Task details >>
Every record below is to be restated verbatim, though its images are not.

Task inputs >>
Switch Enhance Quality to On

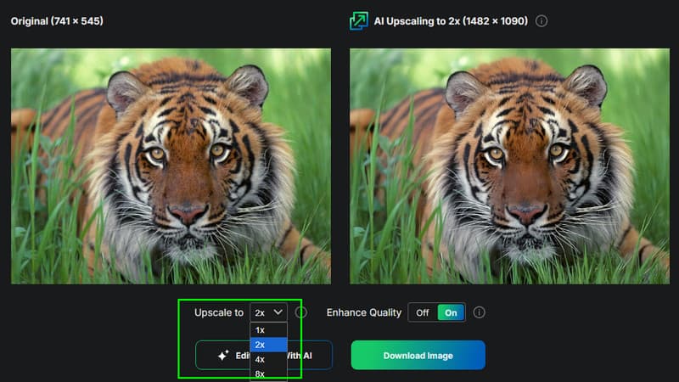pyautogui.click(x=451, y=312)
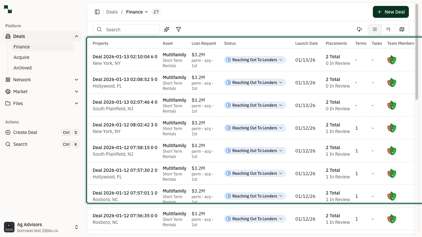Collapse the Deals section in sidebar
422x237 pixels.
coord(76,36)
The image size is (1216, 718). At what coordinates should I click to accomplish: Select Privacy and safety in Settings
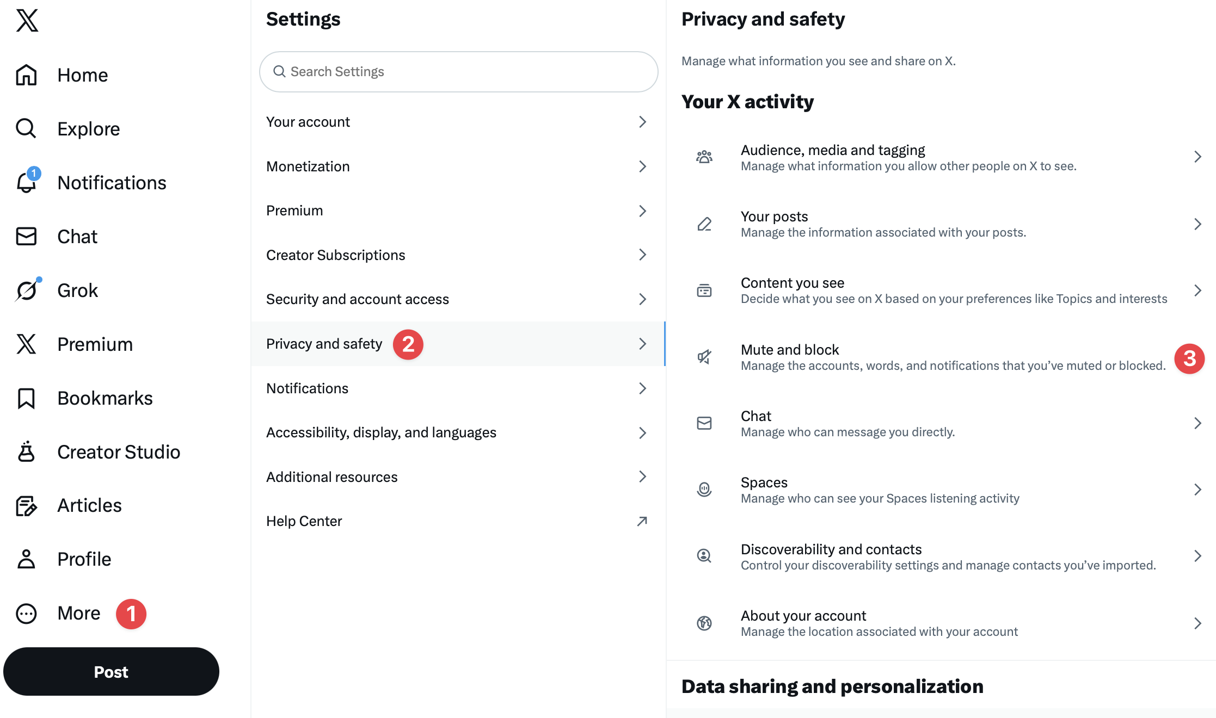(x=324, y=344)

Expected answer >>
Switch Enhance Quality to On

pyautogui.click(x=451, y=312)
Collapse the Deals section in sidebar
422x237 pixels.
coord(76,36)
The image size is (1216, 718). At what coordinates should I click to accomplish: Select Privacy and safety in Settings
(x=324, y=344)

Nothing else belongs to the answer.